Registos de Cinema XIX, Terraferma de Emanuele Crialese, 2011



Turistas e imigrantes encontram-se numa ilha. Por razões diferentes. Os primeiros chegam em segurança e vão para se divertirem; os segundos chegam no limite da sobrevivência em fuga à miséria e à guerra. Os primeiros enchem a ilha e transformam o espaço público e a economia. Os segundos escondem-se na ilha mas transformam e expõem o carácter dos seus habitantes.

A comunidade autóctone deixa de depender da actividade primária, a pesca, para investir numa actividade terciária, ou seja industrial: o turismo. A transformação troca no essencial, produção por serviços. A geração de riqueza passa a estar toda na paisagem natural e nos serviços que os locais podem prestar aos turistas. De certa forma perdem a sua autonomia e auto-suficiência, ou antes, a sua coesão comunitária. Uma comunidade habituada a alimentar-se e a passar de geração em geração o saber correspondente ao seu mester passa a receber de fora as tendências do que deve vender, passa a vender a sua própria casa, o seu tempo e a correr o risco de surgirem, com a consolidação da actividade turística, forasteiros que venham tomar conta do negócio e a breve prazo até expulsá-los (pagando bem) do seu lugar.

Perante a chegada de imigrantes do norte de África, a comunidade tende a impor as suas leis, que são as leis do mar, do socorro ao próximo e da partilha do pão. Porém, a ilha faz parte de um território nacional cujas leis são impiedosas com a imigração clandestina e, por isso, as suas leis são subjugadas pelas leis do Estado. O conflito entre a tradição e a consciência formada por essa tradição e o Estado e a obrigatoriedade do cumprimento da lei sob pena de sofrer consequências, levou à desobediência de uns e à cedência às conveniências de outros.
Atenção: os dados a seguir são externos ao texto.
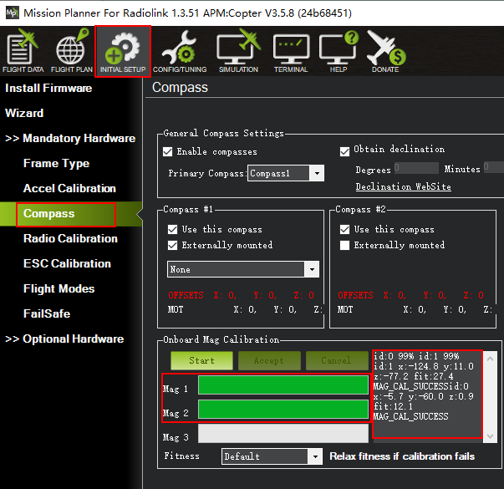Open the Primary Compass dropdown
Image resolution: width=504 pixels, height=489 pixels.
(x=286, y=173)
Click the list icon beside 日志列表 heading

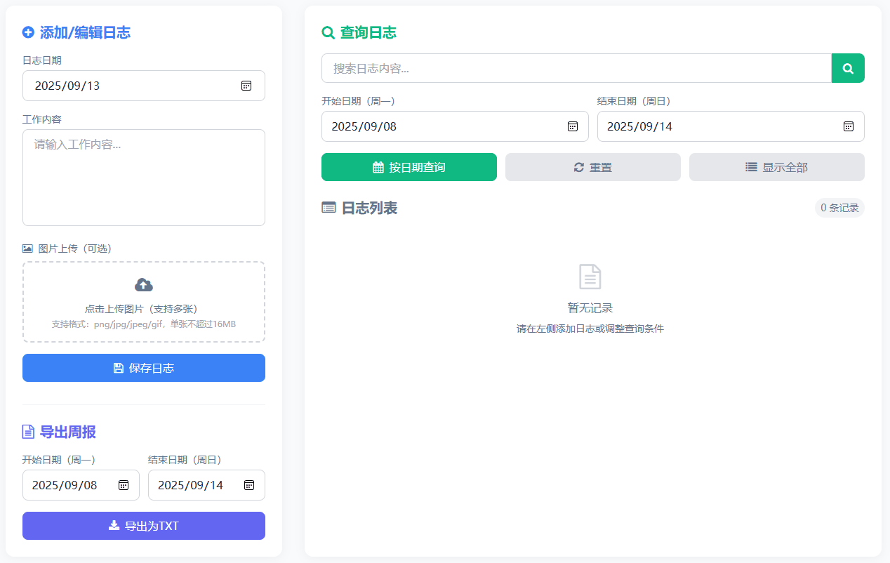327,208
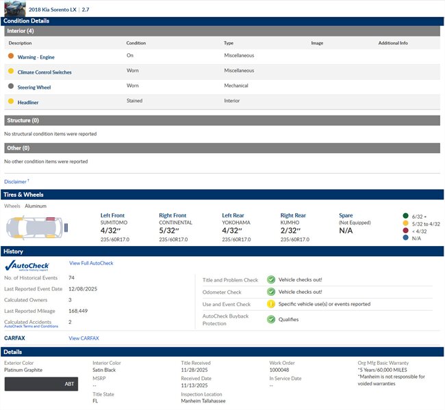Click the yellow Headliner severity dot
The width and height of the screenshot is (445, 410).
(10, 101)
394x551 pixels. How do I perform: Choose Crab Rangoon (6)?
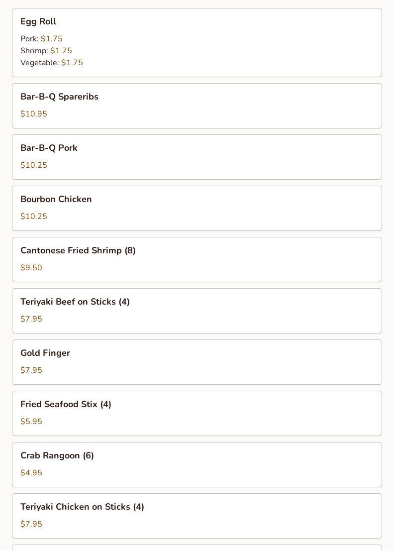[x=57, y=455]
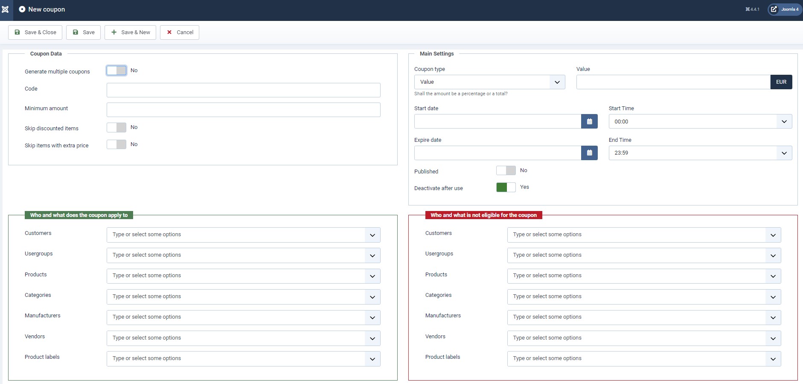
Task: Cancel the new coupon form
Action: 180,32
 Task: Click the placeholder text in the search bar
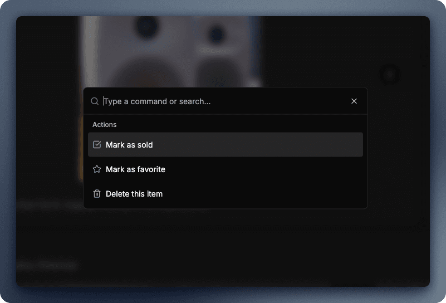(158, 101)
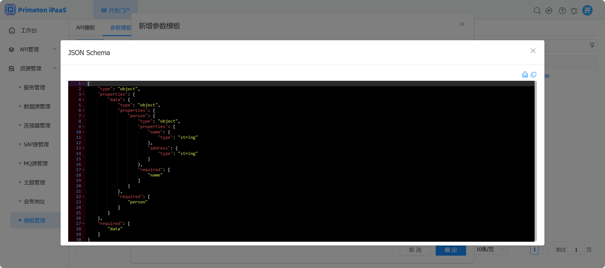Click the 确定 confirm button
Viewport: 605px width, 268px height.
pyautogui.click(x=451, y=250)
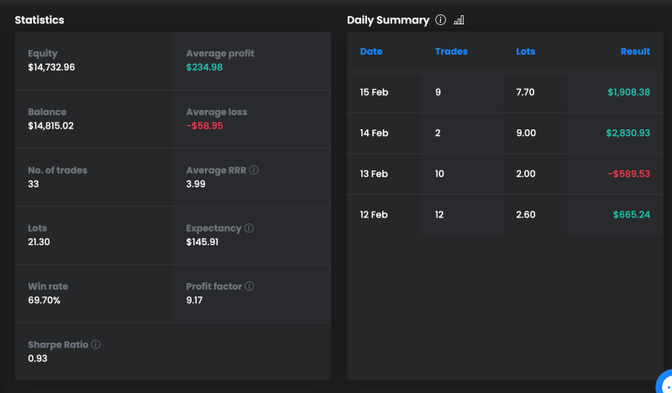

Terraferma é terra firme para os imigrantes que ali voltam a contactar com a realidade palpável, segura, firme. Para os habitantes da ilha é o seu porto seguro no meio do mar. Para os turistas é um lugar de lazer, para sair do tempo e do espaço convencionais e habitarem uma terra firme mas irreal durante umas semanas. Também poderíamos chamar-lhe terra fechada, enclausurada, isolada, perdida do tempo e do espaço, perdida do mundo, um lugar onde se nasce e se morre sem se ter chegado a contactar com a realidade exterior. Um lapso de tempo, um lugar irreal.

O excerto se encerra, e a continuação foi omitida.